* Assignment
Transcribe, word for word and without additions, each line below from the one containing "403x399 pixels. At" through the one containing "The width and height of the screenshot is (1322, 569).", both ends included.

* Supplied data
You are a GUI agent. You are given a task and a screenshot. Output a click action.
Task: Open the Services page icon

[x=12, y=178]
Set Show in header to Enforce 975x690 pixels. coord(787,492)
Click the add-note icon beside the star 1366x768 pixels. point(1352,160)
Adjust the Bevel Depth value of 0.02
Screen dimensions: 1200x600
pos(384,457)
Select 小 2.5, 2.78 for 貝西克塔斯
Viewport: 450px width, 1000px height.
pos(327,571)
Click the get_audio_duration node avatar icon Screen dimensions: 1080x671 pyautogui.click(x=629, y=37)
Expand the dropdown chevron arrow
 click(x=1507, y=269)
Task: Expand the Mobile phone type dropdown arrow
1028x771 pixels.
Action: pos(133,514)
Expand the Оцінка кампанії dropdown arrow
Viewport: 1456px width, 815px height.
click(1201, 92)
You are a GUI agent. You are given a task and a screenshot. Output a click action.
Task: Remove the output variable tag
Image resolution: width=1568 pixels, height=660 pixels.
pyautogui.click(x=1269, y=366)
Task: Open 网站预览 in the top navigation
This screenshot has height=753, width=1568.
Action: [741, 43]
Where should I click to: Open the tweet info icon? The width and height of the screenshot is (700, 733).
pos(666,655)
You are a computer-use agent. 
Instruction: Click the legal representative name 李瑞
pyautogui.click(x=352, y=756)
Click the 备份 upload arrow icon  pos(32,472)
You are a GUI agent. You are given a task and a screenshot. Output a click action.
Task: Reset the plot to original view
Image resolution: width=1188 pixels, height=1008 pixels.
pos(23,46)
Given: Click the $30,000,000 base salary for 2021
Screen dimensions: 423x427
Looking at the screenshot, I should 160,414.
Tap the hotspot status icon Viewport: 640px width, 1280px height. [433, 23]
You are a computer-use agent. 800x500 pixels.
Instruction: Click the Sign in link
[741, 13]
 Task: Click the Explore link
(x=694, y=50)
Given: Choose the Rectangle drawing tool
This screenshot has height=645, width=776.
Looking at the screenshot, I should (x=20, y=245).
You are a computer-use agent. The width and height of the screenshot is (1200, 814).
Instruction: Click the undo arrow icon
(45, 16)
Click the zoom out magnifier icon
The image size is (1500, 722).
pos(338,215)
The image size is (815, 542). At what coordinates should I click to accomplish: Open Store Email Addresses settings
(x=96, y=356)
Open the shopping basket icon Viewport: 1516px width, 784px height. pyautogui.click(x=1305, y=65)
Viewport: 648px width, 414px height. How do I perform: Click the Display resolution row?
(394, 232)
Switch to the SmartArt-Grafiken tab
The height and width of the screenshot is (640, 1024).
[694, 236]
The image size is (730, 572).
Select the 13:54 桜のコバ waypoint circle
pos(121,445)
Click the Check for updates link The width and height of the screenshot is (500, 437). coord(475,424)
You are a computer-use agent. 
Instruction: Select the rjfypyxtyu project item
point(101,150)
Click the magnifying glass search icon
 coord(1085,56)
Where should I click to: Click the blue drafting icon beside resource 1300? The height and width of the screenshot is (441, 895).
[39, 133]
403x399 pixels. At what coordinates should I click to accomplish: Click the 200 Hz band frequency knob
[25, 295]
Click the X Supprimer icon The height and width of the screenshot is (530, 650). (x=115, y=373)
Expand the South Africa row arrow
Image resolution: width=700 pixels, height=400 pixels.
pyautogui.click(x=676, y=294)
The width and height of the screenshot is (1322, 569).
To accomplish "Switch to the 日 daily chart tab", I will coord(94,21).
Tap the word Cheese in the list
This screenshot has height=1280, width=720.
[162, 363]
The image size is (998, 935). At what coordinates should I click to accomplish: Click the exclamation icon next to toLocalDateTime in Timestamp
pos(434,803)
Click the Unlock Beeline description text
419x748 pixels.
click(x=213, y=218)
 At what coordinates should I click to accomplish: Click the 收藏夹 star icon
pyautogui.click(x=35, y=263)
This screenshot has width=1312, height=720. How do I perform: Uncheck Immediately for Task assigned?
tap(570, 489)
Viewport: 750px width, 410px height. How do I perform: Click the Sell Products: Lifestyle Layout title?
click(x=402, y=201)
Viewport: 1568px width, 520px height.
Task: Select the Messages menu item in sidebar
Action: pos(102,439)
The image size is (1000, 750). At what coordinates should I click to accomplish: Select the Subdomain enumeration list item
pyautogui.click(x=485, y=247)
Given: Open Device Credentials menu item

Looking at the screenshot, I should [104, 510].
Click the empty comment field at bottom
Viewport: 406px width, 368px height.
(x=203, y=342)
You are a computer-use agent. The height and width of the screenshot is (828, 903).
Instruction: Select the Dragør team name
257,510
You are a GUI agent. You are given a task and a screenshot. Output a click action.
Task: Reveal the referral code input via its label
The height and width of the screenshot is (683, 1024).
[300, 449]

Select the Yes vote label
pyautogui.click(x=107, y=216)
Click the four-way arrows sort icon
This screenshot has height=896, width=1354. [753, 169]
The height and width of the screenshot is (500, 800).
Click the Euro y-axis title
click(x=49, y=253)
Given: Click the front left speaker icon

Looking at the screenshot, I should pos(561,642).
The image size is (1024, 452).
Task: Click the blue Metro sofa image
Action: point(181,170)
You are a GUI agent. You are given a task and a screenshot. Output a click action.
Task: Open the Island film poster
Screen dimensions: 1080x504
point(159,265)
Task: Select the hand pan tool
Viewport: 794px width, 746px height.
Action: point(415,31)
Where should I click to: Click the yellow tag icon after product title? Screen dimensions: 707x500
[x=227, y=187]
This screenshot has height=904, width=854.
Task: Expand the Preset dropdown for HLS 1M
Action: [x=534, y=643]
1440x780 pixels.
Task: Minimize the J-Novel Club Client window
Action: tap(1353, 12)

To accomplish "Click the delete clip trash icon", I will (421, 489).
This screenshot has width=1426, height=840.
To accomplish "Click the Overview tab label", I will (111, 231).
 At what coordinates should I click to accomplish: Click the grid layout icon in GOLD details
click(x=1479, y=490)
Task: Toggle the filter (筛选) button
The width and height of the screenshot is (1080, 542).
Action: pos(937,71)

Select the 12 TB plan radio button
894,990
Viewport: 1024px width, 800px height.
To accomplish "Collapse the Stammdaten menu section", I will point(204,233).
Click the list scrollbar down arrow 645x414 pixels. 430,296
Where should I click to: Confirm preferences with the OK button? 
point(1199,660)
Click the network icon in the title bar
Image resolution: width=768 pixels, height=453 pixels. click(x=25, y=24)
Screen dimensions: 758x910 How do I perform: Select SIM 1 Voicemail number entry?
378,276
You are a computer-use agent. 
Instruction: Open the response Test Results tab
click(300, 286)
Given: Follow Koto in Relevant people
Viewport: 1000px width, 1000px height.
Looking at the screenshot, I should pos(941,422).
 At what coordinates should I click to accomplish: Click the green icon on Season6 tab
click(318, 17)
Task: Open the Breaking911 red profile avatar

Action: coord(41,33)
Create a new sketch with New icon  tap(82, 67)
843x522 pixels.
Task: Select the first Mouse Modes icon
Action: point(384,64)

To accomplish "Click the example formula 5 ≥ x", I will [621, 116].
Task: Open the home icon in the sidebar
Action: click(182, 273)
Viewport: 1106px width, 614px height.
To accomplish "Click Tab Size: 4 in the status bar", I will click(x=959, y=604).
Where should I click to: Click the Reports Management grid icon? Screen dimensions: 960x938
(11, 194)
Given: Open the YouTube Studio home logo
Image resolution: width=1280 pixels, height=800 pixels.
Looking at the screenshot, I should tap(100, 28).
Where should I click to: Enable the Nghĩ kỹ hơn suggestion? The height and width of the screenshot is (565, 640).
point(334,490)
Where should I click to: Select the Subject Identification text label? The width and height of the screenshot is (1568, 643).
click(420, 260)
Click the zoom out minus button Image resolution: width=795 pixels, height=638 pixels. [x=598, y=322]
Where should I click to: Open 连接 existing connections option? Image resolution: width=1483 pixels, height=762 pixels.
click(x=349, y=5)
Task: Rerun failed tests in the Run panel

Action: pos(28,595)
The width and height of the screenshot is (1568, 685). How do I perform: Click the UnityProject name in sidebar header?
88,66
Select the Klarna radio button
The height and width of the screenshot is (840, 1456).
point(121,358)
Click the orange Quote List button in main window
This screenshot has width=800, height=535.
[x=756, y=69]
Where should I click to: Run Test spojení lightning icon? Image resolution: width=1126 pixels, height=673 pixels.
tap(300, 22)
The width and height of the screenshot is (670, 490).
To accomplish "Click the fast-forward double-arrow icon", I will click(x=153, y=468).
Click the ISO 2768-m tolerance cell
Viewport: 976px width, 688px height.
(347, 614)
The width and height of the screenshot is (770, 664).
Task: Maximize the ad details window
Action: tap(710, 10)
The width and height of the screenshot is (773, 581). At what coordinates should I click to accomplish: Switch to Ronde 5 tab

* Your response
403x399 pixels. At what coordinates should I click to accomplish: Click the 200 Hz band frequency knob
[25, 295]
Click the X Supprimer icon The height and width of the screenshot is (530, 650). (x=115, y=373)
Expand the South Africa row arrow
Image resolution: width=700 pixels, height=400 pixels.
pyautogui.click(x=676, y=294)
The width and height of the screenshot is (1322, 569).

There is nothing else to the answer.